Thursday, January 31, 2013

Warcraft, Duncan Jones and videogame movies in general

I don't play World of Warcraft, but I am a big fan of Duncan Jones so far. This was originally posted as a reply to a comment on the Badass Digest story about Jones' opinions on how to make a "proper" videogame film.

Posted by "FuckYouAsshole"
I feel like Nevaldine and Taylor pretty much gave us the blueprint for making a good video game movie- Crank and Crank 2.

This strikes me as a fundamentally flawed way of thinking about videogames.

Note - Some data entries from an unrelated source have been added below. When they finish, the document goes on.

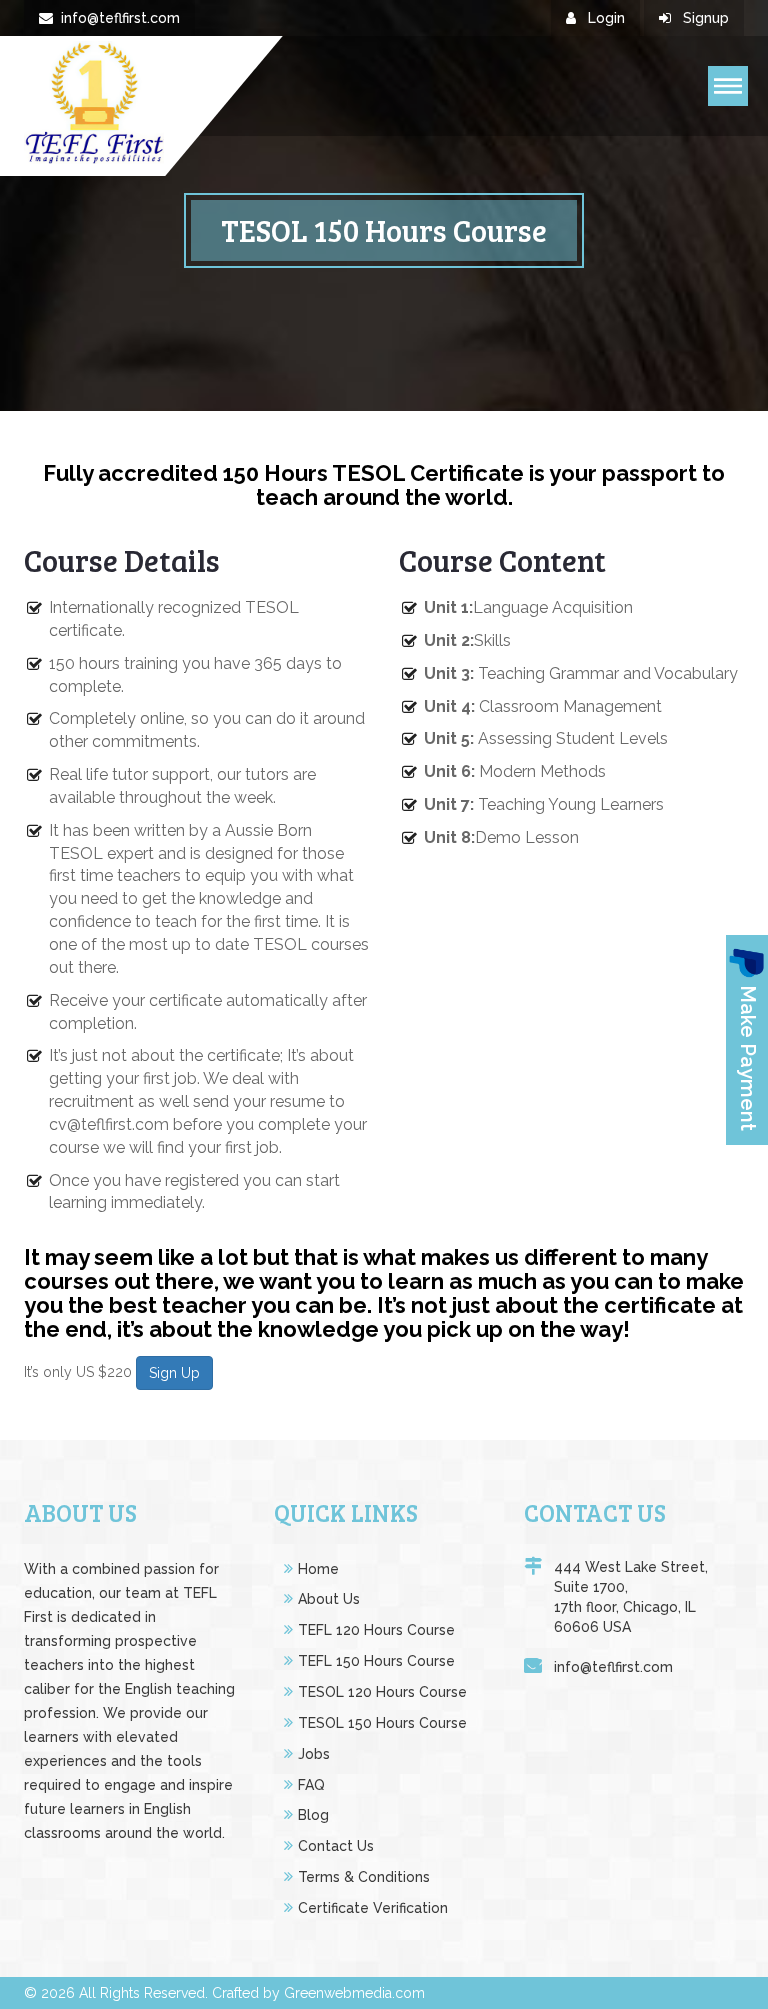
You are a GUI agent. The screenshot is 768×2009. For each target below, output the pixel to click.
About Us (329, 1599)
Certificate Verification (373, 1908)
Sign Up (174, 1373)
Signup (704, 18)
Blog (313, 1815)
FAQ (311, 1785)
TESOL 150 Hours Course (382, 1723)
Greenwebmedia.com (354, 1993)
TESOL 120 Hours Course (382, 1692)
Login (604, 18)
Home (318, 1569)
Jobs (314, 1754)
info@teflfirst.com (120, 18)
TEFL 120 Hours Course (376, 1630)
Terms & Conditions (364, 1877)
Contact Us (336, 1846)
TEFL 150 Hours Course (376, 1661)
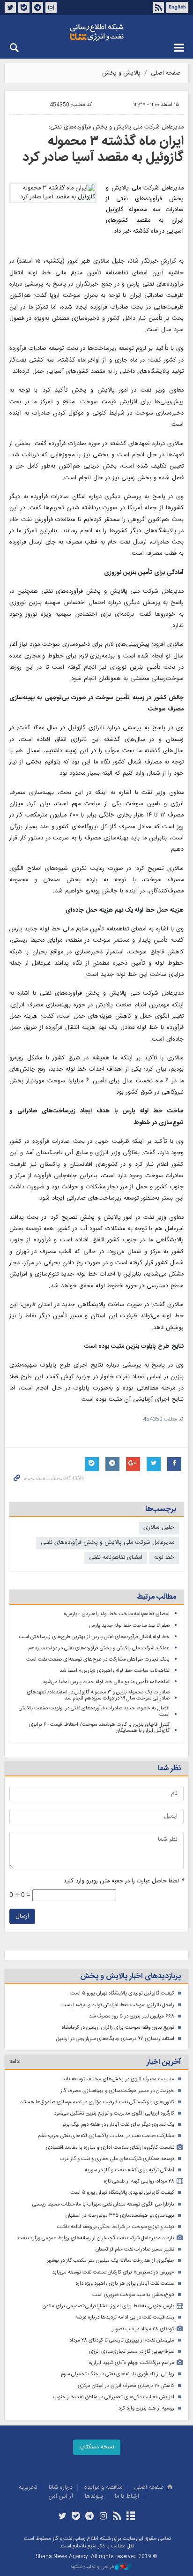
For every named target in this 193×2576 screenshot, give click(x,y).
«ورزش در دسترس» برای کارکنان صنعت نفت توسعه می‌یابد (113, 2272)
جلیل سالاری (158, 1528)
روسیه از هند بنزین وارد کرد (146, 2408)
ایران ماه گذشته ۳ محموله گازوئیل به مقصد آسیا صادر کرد (103, 149)
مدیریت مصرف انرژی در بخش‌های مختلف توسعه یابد (118, 2079)
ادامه (15, 2062)
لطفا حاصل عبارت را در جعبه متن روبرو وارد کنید (123, 1881)
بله (24, 7)
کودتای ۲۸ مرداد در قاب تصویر (143, 2329)
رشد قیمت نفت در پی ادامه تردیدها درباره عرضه (124, 2317)
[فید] (117, 2517)
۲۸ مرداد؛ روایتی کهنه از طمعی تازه (139, 2181)
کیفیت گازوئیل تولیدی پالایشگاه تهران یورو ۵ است (122, 1993)
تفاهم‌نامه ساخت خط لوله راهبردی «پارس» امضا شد (114, 1671)
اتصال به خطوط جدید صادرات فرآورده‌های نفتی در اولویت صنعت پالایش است (94, 1711)
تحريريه (28, 2488)
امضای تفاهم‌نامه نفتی (115, 1558)
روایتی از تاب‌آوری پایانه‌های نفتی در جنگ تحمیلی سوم (117, 2374)
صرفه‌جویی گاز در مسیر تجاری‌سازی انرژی (131, 2352)
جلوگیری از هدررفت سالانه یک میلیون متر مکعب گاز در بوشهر (110, 2261)
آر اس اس (61, 2496)
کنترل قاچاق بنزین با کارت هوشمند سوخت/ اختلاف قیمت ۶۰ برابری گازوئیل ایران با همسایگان (99, 1728)
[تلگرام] (90, 2517)
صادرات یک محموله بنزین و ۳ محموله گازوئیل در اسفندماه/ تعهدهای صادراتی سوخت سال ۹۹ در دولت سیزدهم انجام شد (98, 1695)
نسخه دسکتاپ (96, 2447)
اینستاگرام (51, 7)
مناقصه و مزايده (103, 2488)
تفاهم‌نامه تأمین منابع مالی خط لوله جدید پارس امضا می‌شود (106, 1682)
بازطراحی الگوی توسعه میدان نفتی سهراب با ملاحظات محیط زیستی (103, 2204)
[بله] (76, 2517)
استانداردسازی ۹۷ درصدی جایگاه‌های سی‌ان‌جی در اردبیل (115, 2039)
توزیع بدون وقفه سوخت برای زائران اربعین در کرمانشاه (118, 2028)
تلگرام (37, 7)
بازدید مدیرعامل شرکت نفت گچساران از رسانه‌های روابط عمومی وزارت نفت (96, 2238)
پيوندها (94, 2496)
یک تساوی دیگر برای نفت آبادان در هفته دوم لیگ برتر (118, 2125)
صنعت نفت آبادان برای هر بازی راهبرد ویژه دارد (124, 2284)
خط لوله (164, 1558)
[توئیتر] (62, 2517)
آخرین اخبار (164, 2062)
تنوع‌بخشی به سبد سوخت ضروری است (133, 2295)
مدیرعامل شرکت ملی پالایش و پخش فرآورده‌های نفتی (107, 1543)
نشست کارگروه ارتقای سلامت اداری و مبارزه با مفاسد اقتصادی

Those films seem, to me, a blueprint for making a film that feels like you're watching someone else play a certain type of videogame, rather than how to make videogame movies generally.

In the last few years it feels like there's been a concerted effort across the games industry to tell compelling narratives in games - whether it's something linear like Uncharted 2, an atmospheric anthropological discovery like BioShock or an emotional grinder like The Walking Dead.

Even Grand Theft Auto 4 tried to tell a more complex story than most of its predecessors, although in that instance the extreme juxtaposition of Niko's character in cutscenes and his actions while under player control did a lot to undermine the moral complexity the writers seemed to be going for.

The problem with translating a lot of those linear cinematic stories to film is that they're already aping other movies in a lot of ways - if not lifting character developments and plot points directly, they've certainly been heavily influenced by genre conventions. So yeah, you could make an Uncharted movie, but what's the point? A film version would just cut out the "game" bits, so you'd have the cutscenes plus some minor new connective tissue. I've seen that already.

Something like World of Warcraft is a much bigger challenge to translate in a way that everyone who plays the game will recognise. It's got mountains of lore and backstory, but a large number of players probably don't care about that in their day-to-day gameplay. Which side of the Horde/Alliance divide you play on is going to change your perspective of characters (depending how much RP you do) too, and while the actual mechanics might be similar the experience of playing one class or race is going to be different from another.

How do you tell a story in that world that players are going to respond to, but that isn't going to alienate non-players? Is it going to be a canon story? Is it going to feature known characters, or follow a small group of amateur adventurers drawn into the larger conflicts?

There are a lot of ways this could go down, and even though I don't play WoW (I've installed it twice, but never bothered actually starting it up) I'm intrigued to see which route Duncan Jones takes with it.